___ SUPPLIED MATERIAL ___

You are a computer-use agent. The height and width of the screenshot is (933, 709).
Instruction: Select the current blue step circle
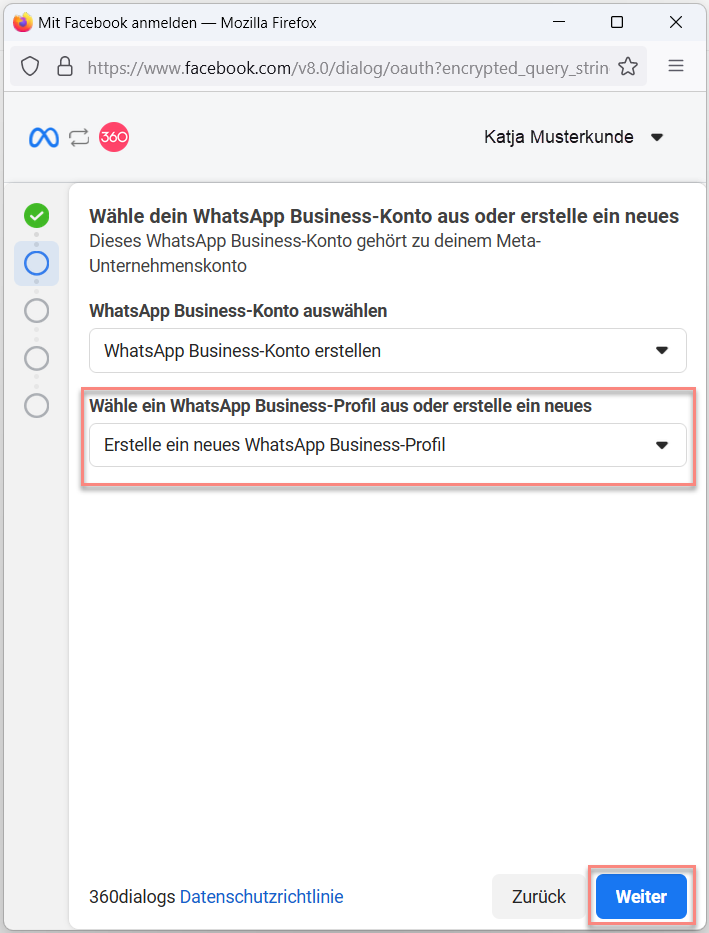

___
___ SUPPLIED MATERIAL ___

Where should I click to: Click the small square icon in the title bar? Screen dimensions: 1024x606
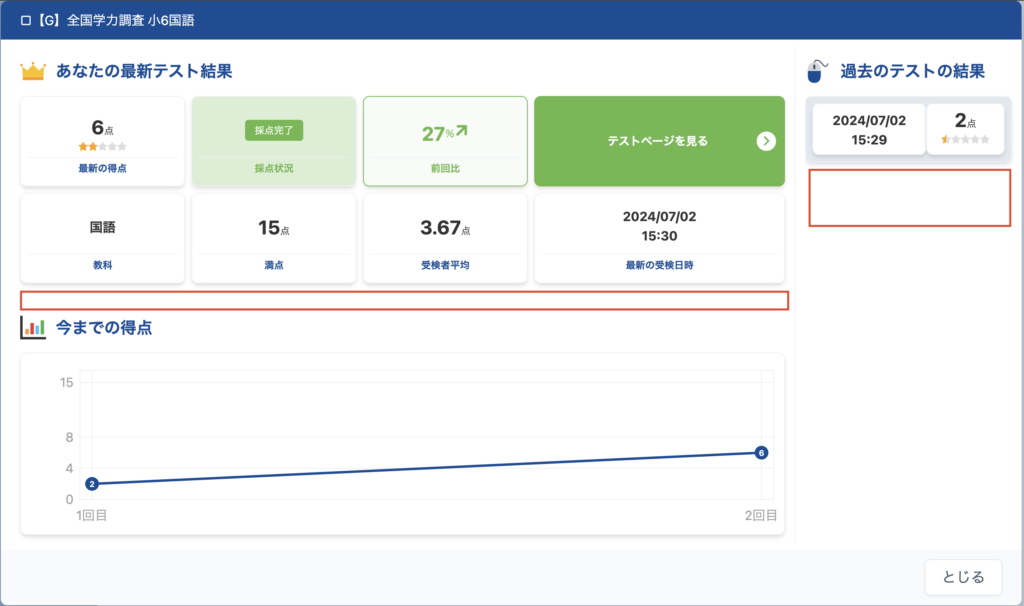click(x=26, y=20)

___
___ SUPPLIED MATERIAL ___

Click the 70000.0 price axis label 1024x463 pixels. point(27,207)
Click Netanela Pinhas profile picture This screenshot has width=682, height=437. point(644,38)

___

STATED PROBLEM:
Render the lines from the line with "You are a computer-use" to the line with "Instruction: Select the" as a numbered list, leaving out any blank lines.

EXERCISE OUTPUT:
1. You are a computer-use agent. The height and width of the screenshot is (933, 709).
2. Instruction: Select the current blue step circle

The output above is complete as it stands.